Mistake 3: Ignoring Liquid Performance
Poorly written Liquid code can significantly degrade server response time. The most common issue is nested loops — iterating over collections inside product loops. Another common mistake is using the all_products object (which loads your entire product catalog into memory) to look up a single product by handle. Use Shopify's Theme Inspector browser extension to identify slow template rendering.
Mistake 4: Hardcoding Prices and Currency
Hardcoded prices are a serious problem. Shopify has built-in multi-currency support, and its native price formatting handles currency display, rounding rules, and exchange rate conversion automatically when you use the correct Liquid filters. Always use Shopify's native money filters ({{ product.price | money }}) for price display rather than constructing price strings manually.

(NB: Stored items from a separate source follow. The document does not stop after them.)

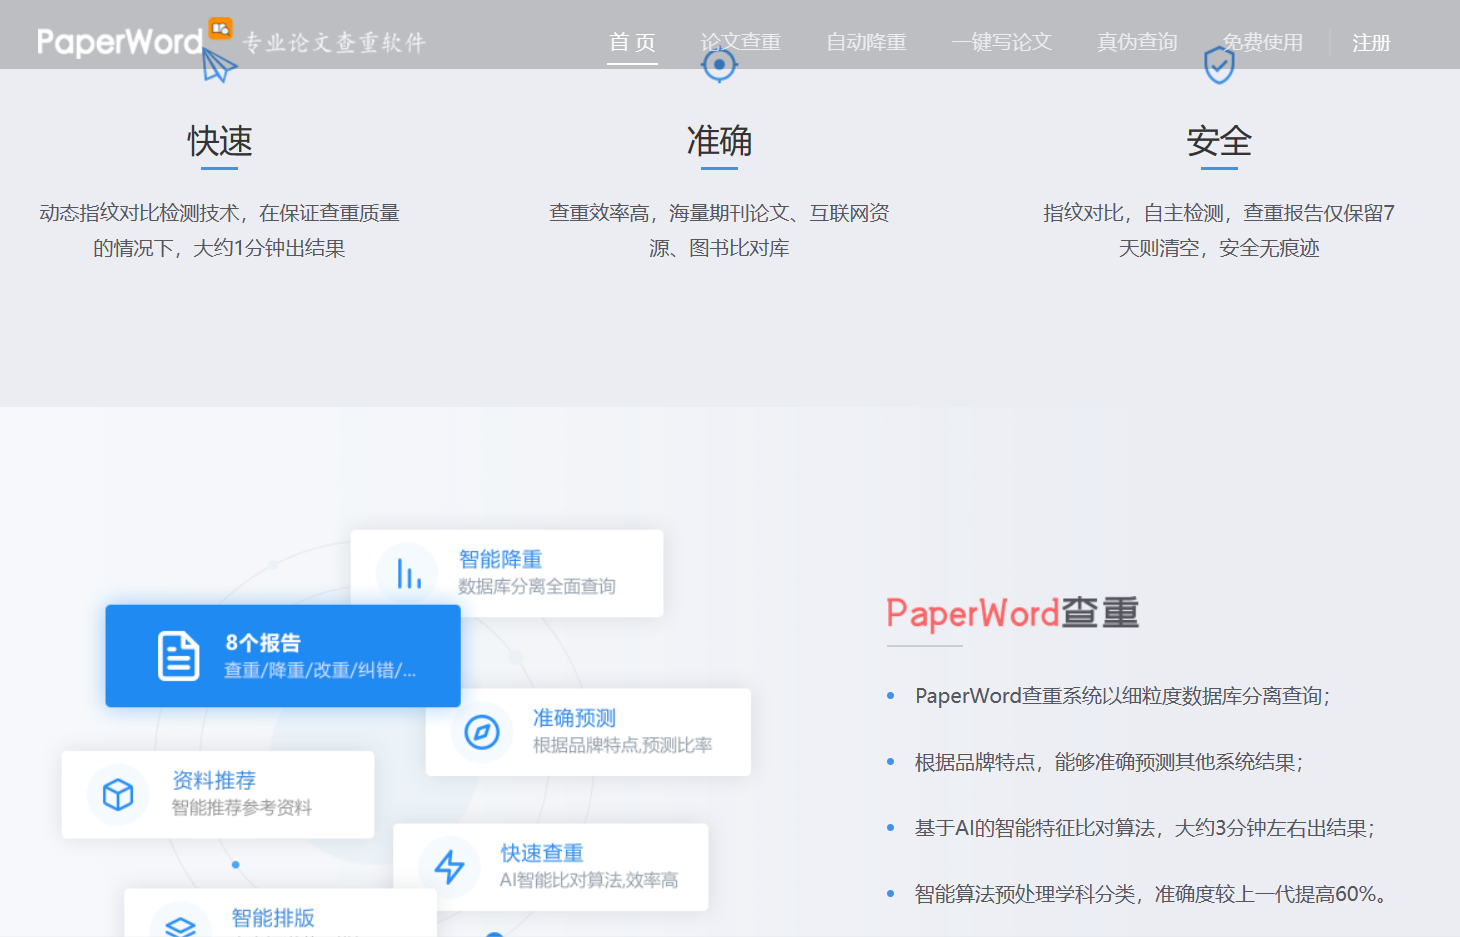This screenshot has height=937, width=1460.
Task: Click the cube icon beside 资料推荐
Action: (x=118, y=794)
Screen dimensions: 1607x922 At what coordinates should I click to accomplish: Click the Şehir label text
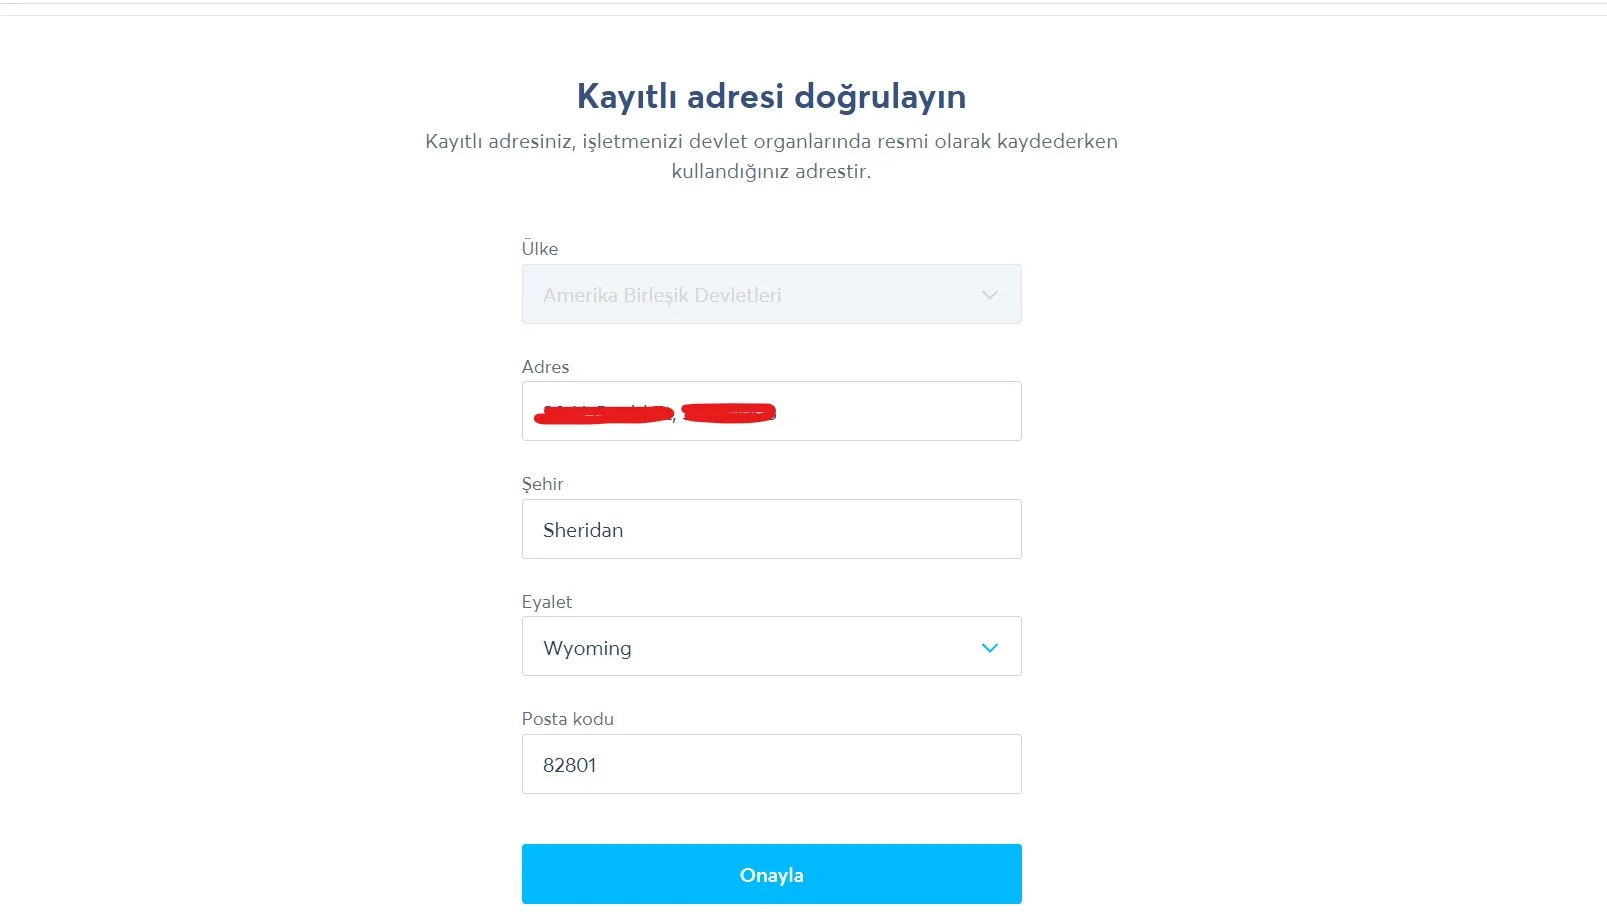click(x=542, y=483)
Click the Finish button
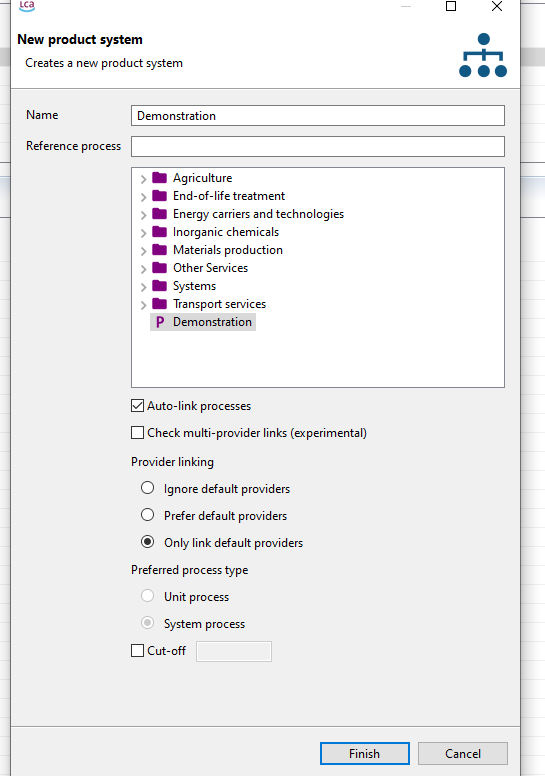This screenshot has width=545, height=776. coord(364,753)
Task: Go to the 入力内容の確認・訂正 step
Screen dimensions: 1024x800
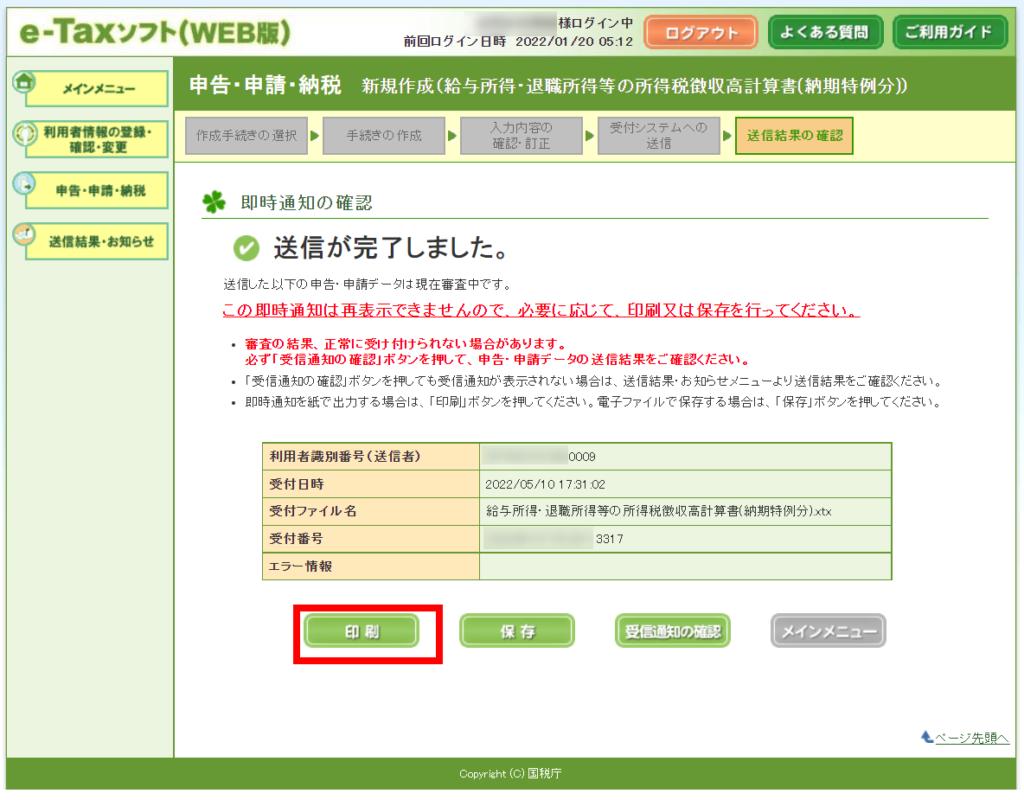Action: (x=521, y=135)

Mistake 5: Not Using Metafields for Dynamic Content
Before Shopify's native metafields became powerful in Online Store 2.0, developers used workarounds: variant title hacks, awkward tag conventions, custom product descriptions with hidden HTML. In 2026 there is no excuse for any of these approaches. Shopify's native metafields support rich data types, can be edited directly in the admin without code, and can be connected to theme sections via metafield bindings.
Mistake 6: Skipping OS 2.0 Section Schema
Online Store 2.0 introduced sections and blocks throughout the entire theme. But the quality of the merchant experience depends entirely on how well the section schema is written. Poorly written schemas with no meaningful settings, unclear labels, and no use of Shopify's input setting types result in themes that are technically functional but frustrating to customize without developer intervention.
Mistake 7: Missing Structured Data for SEO
Product structured data (JSON-LD schema markup for Product, Offer, Review) is critical for stores that depend on organic search traffic. Rich results in Google Search — price, availability, rating — can dramatically improve click-through rates. Yet many Shopify themes have missing structured data, incorrect implementation, or structured data that does not update dynamically when variant prices change.
Bonus: Checkout Customization Misconceptions
Shopify's checkout is intentionally locked down on all plans below Shopify Plus. On standard plans, checkout customization is limited to basic branding. Deep checkout modifications require Shopify Plus and Checkout Extensibility. Scoping Shopify projects without understanding these constraints leads to promises that cannot be delivered without upgrading the merchant's plan.
Building for Long-Term Maintainability
The through-line connecting all seven mistakes is the same issue: optimizing for short-term speed at the cost of long-term maintainability. Shopify themes built correctly — using native metafields, well-structured section schemas, proper Liquid conventions, and minimal app dependencies — are dramatically easier to maintain, hand off to other developers, and upgrade as Shopify evolves.